Уверена, я видела эту женщину в супермаркетах, парках и на эскалаторах в торговом центре. Шлюху, которая неведомо для моей матери разрушила брак моих родителей. Иногда, лежа по ночам без сна, я думала, что могла бы ее убить. А в иной раз задавалась вопросом, почему она такой стала. Что заставило ее искать удовольствия с недоступным мужчиной.
– Я… – Отец огляделся вокруг, став ни с того ни с сего потерянным, будто мы только что переместились в комнату, в которой все произошло. – Я не знаю. Мы не общались уже много лет.
Он потянулся за спину, чтобы схватиться за стол, и опрокинул пиво на пол. Стеклянная бутылка разбилась, желто-белая жидкость растеклась между нами золотистой рекой.
– Сколько лет? – спросила я.
– Пятнадцать!
– Не ври мне, Джон.
– Десять. – Он закрыл глаза и с усилием сглотнул. – Я не видел ее уже десять лет.
Отец встречался с ней, пока мне не исполнился двадцать один год.
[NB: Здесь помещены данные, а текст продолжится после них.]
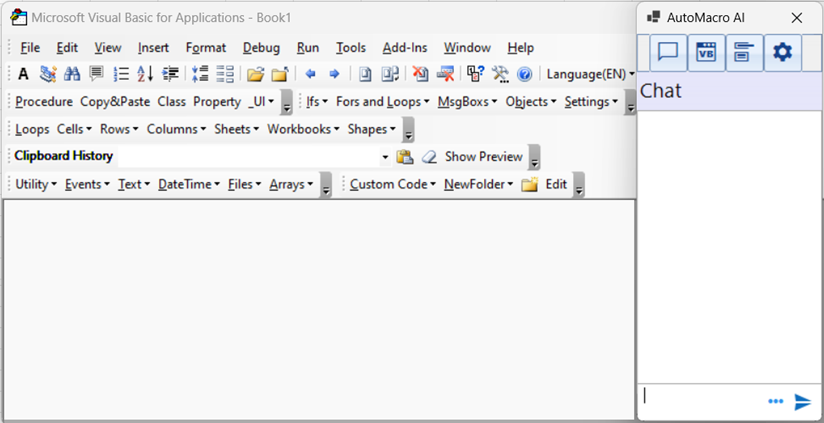Click the clipboard paste icon
This screenshot has width=824, height=423.
(405, 157)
Это была не мимолетная интрижка, а самый настоящий роман. Ну конечно. Будь это всего лишь интрижка, он бы не привел ее домой.
– Почему? – спросила я.
Я хотела понять, чего ему не хватало в жизни. Мама красивая, преданная и милая. Мы с Перси были хорошими детьми. Конечно, не обходилось без сложностей – как и у всех: бывали проблемы с деньгами, мама потеряла сестру из-за рака, все тому подобное. Жизненные обстоятельства. Все то, что мы переживали вместе.
– Почему я изменил твоей матери? – Вид у него был растерянный.
– Да. Я хочу знать.
Никто из нас не порывался убрать беспорядок на полу.
Отец потер затылок, отошел от стола и принялся расхаживать по кухне. Я следила за ним взглядом.